To people who have been misled by superficial and inaccurate media accounts into thinking my libel lawsuit againt Stacey McCahan had anything to do with free speech on the Internet:

  • Background on:Stacey McCahanThere are laws on the books to defend private figures from malicious slander especially from the representatives of large institutions.

    Contrary to the public relations campaign claims of McCahan’s attorney, he barely mentioned the First Ammendment in court as a defense for her behavior. Instead he used a case in which the Regents of the Univ. of California escaped a libel judgement for calling two student protestors “dangerous criminals” when they were not.

    The Regents’ attorney argued that because the students had manned a card table that distributed flyers they were “public figures” and therefore not entitled to the protection against defamation enjoyed by private individuals.

    This was not a free speech case. This was a “can a political operative engage in a smear campaign against individuals and get away with it?” case.

    At the time Ms. McCahan began her online smear campaign against me, she was an operative of the press department of the mayor’s office (her own admission). She did not go on the July ride and instead stayed in Justin Herman Plaza where she hung out with a member of the mayor’s PR office and fed negative comments about the riders to the press posing as a “witness.” Her personal attacks on me and this site began as soon as I posted information contrary to the mayor’s and media’s version of events on July 25th.

    Contrary to her lawyers misrepresentations which were published uncritically by the news media, there was no “flame war” preceding her defamation and I can prove it by directing those who are interested in the matter to the Critical Mass archive. I sued her because she was abusive, she was engaging in defamation which private citizens are entitled to be protected from, and because her false and defamatory statements were disrupting my research into the role the mayor and the SFPD played in turning a positive, peaceful event into a “riot”

    Unlike Ms. McCahan who had a $250 per hour downtown attorney to dress up her misconduct as “free speech,” I have donated hundreds of hours of my time in the last year alone to various projects designed to protect civil liberties.

    https://www.brasscheck.com/video/san-francisco-election-fraud/
    https://www.brasscheck.com/video/wei
    https://www.brasscheck.com/video/seldes/
    https://www.brasscheck.com/video/cm/

    Unlike Ms. McCahan, I did not develop a sudden interest in civil liberties to cover an act of net abuse.
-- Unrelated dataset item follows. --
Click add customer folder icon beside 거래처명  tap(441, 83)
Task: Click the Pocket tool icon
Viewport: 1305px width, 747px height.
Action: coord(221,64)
    McCahan’s attorney would have you believe that by using the Internet you lose your rights to protection against defamation by institutions that don’t like your opinion. Additionally, he took great pains to impress on the judge that I was involved in exposing police abuses and political corruption in San Francisco. These comments were attended to very closely by Judge Winton McKibbons* who threw out the $5,000 judgement another San Francisco judge had levied against her.
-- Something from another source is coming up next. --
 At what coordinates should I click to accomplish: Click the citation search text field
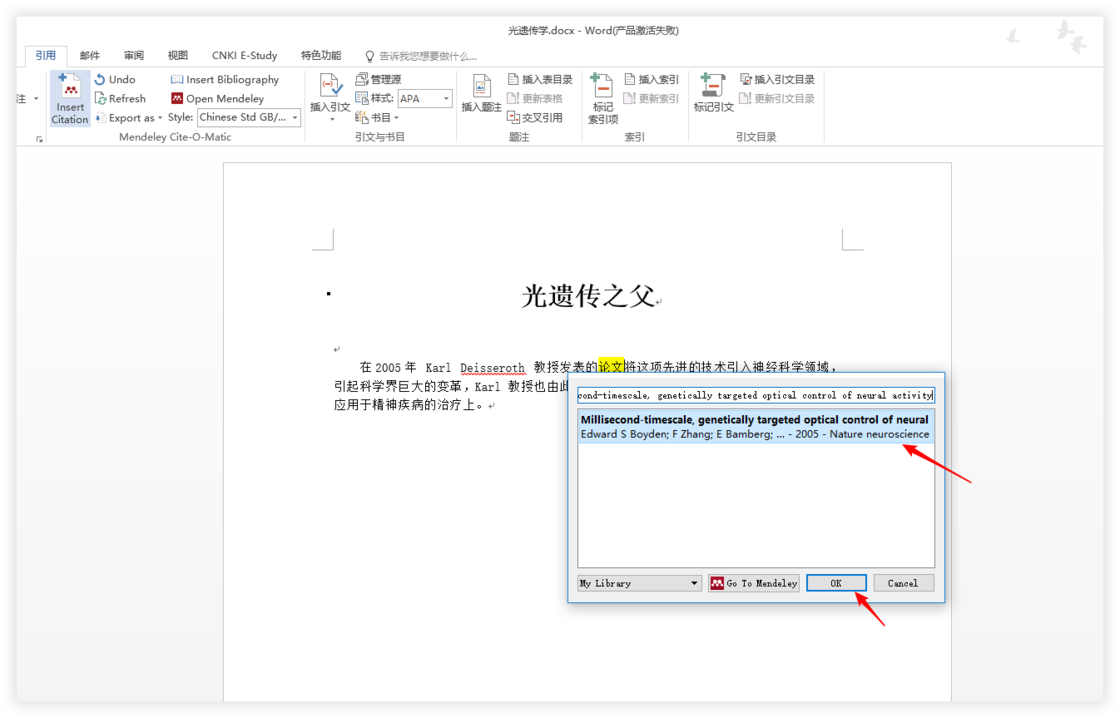755,395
    In short, the news media that covered this story left out quite a bit of the facts, no doubt for brevity’s sake. Interestingly neither of the publications which covered the trial has yet showed any interest in reporting how the Net was used to provide legal aid and gather evidence for over 100 people who were falsely charged with criminal violations on July 25.

    Ken McCarthy

    * McKibbons is listed by the California State Bar as “inactive.” He is also apparently unaware of the Surpreme Court rulings Cantwell v. Connecticut that “resort to epithets or personal abuse is not in any proper sense comunication of information or opinion safeguarded by the Constitution . . .” and Chaplinsky v. New Hampshire “It has been well observed that such utterances are no essential part of any exposition of ideas, and are of such slight social value as a step to truth that any benefit that may be derived from them is clearly outweighed by the social interest in order and morality.”